# 3 corner cycle alg.



## Derrick Eide17 (Dec 1, 2007)

found this alg a little while ago and was just wondering if much people knew about it or not, or if it's even useful at all? could these be used for WHOLE BLD corners? 

anyway here's the alg:

(UR2U'L2) *2

UBL DFL and DFR corners.


----------



## Lucas Garron (Dec 1, 2007)

Derrick Eide17 said:


> found this alg a little while ago and was just wondering if much people knew about it or not, or if it's even useful at all? could these be used for WHOLE BLD corners?
> 
> anyway here's the alg:
> 
> ...


"much people"? :confused:

They do. It is. It can (except maybe parity). 
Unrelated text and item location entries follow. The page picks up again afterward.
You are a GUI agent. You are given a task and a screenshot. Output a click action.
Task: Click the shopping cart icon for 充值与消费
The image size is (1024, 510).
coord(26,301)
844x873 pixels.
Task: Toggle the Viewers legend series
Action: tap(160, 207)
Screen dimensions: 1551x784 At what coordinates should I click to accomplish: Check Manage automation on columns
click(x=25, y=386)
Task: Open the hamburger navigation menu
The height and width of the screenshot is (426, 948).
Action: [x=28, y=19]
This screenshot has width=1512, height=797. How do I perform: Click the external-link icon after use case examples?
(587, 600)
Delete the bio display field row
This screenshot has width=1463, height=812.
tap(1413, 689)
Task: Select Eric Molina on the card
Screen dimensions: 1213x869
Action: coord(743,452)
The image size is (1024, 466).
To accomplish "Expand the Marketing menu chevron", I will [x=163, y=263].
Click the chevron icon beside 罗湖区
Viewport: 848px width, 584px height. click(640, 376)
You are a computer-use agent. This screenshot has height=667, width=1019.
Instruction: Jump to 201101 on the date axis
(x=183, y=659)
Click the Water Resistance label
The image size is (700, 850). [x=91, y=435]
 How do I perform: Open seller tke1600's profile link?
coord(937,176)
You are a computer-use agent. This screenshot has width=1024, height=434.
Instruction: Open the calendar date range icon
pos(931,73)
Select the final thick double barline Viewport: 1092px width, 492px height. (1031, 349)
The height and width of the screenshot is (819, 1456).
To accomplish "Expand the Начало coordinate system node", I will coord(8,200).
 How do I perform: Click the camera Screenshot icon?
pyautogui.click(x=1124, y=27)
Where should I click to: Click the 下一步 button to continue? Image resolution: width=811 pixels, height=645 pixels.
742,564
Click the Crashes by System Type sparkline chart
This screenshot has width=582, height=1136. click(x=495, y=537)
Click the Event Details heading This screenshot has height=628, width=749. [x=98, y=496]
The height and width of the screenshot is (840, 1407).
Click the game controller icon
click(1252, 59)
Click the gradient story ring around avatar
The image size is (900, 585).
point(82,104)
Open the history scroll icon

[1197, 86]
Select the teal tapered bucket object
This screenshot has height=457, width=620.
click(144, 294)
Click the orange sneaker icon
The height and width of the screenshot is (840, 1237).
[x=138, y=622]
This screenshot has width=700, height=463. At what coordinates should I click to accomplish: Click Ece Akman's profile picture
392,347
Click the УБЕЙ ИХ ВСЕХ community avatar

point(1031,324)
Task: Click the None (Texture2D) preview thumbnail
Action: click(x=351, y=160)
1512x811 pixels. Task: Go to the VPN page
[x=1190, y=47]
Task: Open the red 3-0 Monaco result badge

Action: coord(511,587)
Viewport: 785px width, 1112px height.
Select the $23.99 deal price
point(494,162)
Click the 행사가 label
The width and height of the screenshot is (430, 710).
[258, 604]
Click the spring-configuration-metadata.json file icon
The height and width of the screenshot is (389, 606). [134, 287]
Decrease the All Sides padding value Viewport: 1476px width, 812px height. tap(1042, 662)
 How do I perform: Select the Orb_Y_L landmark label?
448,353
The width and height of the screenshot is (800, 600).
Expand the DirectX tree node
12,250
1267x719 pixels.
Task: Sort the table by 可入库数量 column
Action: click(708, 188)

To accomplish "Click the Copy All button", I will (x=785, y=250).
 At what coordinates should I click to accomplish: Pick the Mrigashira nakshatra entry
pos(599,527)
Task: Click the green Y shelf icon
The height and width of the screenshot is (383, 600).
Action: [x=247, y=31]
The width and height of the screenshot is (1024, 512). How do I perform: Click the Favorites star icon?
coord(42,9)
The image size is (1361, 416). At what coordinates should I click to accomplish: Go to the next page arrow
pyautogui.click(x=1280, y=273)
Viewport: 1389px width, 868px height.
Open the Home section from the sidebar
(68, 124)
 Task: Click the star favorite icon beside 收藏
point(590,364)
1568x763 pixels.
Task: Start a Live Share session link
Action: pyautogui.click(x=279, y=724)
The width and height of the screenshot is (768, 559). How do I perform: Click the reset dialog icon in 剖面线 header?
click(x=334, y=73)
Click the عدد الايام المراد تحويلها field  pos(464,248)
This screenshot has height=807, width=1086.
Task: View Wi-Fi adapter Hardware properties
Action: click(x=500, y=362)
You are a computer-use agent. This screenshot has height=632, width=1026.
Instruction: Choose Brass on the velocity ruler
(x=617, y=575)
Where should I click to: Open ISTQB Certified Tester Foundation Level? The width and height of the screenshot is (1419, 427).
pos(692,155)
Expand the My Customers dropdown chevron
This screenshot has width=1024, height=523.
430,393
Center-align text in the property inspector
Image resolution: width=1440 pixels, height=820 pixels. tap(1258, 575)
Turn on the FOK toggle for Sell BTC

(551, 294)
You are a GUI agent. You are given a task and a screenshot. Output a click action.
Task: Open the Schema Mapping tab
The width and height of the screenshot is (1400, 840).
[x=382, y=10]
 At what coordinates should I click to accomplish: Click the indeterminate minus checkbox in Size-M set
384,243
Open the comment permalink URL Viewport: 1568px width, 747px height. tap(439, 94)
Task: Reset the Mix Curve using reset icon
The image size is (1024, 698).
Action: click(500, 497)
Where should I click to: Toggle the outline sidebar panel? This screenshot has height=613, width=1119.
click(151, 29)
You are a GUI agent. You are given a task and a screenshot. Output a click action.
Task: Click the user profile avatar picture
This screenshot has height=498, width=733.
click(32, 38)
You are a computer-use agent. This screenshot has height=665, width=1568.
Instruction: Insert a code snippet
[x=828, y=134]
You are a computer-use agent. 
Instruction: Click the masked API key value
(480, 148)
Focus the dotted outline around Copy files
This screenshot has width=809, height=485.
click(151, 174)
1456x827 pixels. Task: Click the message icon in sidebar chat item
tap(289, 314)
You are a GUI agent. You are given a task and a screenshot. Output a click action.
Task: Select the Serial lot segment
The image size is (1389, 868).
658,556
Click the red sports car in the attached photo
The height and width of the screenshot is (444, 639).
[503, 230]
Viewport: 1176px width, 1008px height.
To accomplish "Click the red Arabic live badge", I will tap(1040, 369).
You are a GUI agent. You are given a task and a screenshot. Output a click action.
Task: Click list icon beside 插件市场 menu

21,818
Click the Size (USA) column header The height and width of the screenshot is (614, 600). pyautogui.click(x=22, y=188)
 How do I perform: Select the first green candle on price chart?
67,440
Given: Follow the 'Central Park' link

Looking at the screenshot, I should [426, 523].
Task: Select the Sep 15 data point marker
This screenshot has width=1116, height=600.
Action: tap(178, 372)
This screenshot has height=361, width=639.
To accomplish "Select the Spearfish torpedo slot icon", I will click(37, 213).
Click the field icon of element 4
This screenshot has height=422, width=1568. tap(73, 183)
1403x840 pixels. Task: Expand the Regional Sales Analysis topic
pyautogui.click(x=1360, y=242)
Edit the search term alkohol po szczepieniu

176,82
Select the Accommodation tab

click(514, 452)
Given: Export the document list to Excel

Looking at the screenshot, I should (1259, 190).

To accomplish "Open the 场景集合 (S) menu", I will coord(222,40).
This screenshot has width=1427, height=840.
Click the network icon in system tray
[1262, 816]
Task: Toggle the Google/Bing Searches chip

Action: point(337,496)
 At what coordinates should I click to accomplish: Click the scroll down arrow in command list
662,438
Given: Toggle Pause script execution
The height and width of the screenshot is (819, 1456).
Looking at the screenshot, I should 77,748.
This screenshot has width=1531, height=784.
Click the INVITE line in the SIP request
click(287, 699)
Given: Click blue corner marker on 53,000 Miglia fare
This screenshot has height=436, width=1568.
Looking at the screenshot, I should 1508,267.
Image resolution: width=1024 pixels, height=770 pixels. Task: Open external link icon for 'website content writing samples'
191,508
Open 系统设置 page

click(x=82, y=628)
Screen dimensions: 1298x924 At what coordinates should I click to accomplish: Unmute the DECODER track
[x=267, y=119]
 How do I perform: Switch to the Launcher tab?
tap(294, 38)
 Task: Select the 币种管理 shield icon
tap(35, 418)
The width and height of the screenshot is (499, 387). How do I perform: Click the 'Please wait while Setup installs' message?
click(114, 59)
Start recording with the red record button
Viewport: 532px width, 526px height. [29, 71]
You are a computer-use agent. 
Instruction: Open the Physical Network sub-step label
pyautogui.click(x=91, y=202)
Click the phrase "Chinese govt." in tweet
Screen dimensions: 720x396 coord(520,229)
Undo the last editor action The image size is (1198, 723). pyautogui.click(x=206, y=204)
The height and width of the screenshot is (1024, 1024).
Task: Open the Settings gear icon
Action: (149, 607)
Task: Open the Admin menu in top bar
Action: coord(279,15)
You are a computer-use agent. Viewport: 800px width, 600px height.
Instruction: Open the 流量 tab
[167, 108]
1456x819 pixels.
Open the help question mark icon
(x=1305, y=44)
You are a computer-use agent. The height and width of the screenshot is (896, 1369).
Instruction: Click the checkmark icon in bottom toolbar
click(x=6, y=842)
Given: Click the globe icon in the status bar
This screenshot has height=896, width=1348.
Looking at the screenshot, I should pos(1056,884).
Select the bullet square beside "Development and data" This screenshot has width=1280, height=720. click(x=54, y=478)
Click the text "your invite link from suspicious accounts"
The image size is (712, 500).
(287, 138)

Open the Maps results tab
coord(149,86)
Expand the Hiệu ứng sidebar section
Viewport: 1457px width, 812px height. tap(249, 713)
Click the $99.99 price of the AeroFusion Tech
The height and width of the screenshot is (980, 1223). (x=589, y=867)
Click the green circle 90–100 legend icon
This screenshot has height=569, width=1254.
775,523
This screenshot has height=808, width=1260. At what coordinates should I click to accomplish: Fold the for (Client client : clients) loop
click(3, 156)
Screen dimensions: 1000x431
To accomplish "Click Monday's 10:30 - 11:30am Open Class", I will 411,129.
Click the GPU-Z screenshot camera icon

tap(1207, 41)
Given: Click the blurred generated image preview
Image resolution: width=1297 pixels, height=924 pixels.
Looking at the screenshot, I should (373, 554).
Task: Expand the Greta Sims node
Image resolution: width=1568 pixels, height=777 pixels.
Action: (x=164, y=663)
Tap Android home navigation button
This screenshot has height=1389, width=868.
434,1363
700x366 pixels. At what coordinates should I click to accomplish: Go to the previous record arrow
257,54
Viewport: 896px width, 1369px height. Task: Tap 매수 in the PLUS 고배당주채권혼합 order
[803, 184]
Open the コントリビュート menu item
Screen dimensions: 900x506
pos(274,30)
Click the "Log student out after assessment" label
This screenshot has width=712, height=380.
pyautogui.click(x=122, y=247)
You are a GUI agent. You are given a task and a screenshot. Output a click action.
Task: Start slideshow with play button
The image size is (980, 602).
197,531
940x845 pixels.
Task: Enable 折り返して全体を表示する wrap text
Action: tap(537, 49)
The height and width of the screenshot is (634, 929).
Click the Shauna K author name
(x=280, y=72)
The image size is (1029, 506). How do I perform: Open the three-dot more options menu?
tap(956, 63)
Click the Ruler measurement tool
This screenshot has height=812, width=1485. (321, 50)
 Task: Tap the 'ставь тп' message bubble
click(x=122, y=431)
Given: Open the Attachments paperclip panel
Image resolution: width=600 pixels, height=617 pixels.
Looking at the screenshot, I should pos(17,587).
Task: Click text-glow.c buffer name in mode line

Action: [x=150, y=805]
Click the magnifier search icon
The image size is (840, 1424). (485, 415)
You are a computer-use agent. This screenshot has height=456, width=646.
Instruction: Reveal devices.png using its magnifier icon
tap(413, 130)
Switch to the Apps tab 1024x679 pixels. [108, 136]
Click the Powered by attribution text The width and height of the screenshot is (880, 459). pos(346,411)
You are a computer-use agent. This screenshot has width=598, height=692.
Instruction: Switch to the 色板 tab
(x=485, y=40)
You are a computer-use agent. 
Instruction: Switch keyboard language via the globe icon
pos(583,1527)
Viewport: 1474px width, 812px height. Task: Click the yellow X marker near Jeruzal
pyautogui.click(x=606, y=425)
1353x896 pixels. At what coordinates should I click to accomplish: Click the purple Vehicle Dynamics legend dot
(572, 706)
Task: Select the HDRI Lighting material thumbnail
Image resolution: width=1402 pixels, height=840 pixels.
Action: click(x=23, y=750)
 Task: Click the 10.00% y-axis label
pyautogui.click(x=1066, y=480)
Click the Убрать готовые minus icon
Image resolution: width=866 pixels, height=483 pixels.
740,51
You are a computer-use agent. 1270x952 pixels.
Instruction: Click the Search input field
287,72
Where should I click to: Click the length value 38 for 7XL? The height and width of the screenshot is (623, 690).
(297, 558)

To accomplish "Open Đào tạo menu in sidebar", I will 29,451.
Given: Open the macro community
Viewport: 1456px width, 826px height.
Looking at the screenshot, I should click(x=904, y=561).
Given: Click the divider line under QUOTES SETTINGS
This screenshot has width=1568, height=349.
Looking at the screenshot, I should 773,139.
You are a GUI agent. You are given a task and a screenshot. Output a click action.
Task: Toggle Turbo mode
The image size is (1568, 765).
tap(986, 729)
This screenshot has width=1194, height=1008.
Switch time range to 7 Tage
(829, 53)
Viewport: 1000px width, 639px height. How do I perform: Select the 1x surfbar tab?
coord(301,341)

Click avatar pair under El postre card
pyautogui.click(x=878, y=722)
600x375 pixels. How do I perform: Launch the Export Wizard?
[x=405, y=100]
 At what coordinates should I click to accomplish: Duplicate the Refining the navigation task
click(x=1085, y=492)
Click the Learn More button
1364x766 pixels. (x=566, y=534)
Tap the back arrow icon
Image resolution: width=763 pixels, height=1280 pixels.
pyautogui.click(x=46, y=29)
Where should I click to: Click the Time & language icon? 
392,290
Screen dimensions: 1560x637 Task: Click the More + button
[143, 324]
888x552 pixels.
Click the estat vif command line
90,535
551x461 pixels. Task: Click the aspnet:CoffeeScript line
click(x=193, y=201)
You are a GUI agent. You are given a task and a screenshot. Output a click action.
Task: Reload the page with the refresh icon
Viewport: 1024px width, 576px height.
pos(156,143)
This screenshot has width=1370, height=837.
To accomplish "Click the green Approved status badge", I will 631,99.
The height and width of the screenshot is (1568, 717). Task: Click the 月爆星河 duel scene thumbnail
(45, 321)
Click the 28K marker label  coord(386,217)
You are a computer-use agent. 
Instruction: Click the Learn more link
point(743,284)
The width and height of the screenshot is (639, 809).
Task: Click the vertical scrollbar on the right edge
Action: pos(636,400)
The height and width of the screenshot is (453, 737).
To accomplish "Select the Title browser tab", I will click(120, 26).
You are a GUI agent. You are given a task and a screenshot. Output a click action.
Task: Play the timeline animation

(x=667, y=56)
I use it do do [R'B'R,F2] more intuitively from any angle. 
(R2U'L2U) *2 is also nice.


----------



## Derrick Eide17 (Dec 1, 2007)

yes that last alg you posted IS quite nice. but yeah i didnt know much about the BLD stuff because im not that GOOD at BLD and dont know much. but yeah so it's nothing new.. sighhh... oh well.


----------



## dbeyer (Dec 5, 2007)

Derrick: It's just a commutator.

A: UR2U'
B: L2

ABA'B' : UR2U' L2 UR2U' L2 = UR2U'L2 UR2U'L2 = (UR2U'L2)*2


----------